The data presented in this study show that strong, extensive nuclear Cdx2 immunohistochemical staining is very common in colorectal adenocarcinomas, with smaller numbers of adenocarcinomas of the stomach, esophagus, pancreas, ovary, and uterus showing this pattern. Of particular note is the differential expression of Cdx2 protein in mucinous tumors of the ovary as compared with adenocarcinomas arising in the colorectum. There often exists some uncertainty as to the primary site of origin of carcinomas in the ovary that show glandular or mucinous differentiation. The ovarian tumors used in this series were carefully screened to include only those cases with an adequate clinical examination to exclude a gastrointestinal primary tumor. Although not completely specific, the relatively low numbers of mucinous ovarian tumors showing extensive Cdx2 expression may make this a useful marker, perhaps as part of a panel of immunohistochemical stains, in separating metastatic gastrointestinal tumors from primary mucinous ovarian carcinomas. More definitive proof of the usefulness of this marker for this purpose will require a more focused study, with a larger number of cases.

Other potential uses of this marker include the workup of metastatic tumors at other sites. The marker may aid in the differential diagnosis of well-differentiated neuroendocrine tumors first detected in the liver. Extensive positive Cdx2 staining predicts a metastasis from a gastrointestinal carcinoid of midgut or hindgut origin. Negative or focal Cdx2 staining predicts a source from the lung, stomach, biliary tract, or pancreas. As has been reported in abstract form by another group (13), our results suggest that Cdx2 immunohistochemistry is also useful in distinguishing primary lung adenocarcinomas from gastrointestinal metastases.

In conclusion, our immunohistochemical survey of Cdx2 protein expression is in excellent agreement with the results of global gene expression studies in which oligonucleotide microarrays were used. It is expected that the “mining” of such global gene expression surveys of human cancers will yield other candidate protein markers that can be assayed by immunohistochemistry to provide useful clinicopathologic information.
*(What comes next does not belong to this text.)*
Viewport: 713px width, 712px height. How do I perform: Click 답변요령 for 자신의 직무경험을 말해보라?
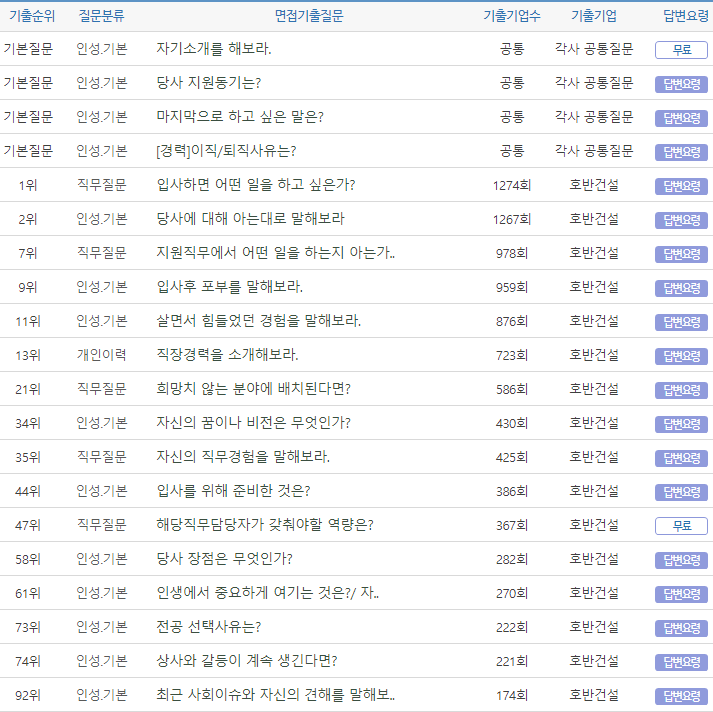(x=681, y=458)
Note added in proof: During the review period of this manuscript, two studies were published (Barbareschi M et al. Am J Surg Pathol 2003;27:141–9; Werling RW et al. Am J Surg Pathol 2003;27:303–10) that similarly examined the range of Cdx2 expression in normal human tissues and cancers. The portions of these studies that overlap with our data are in good agreement with the distribution of Cdx2 expression we report here.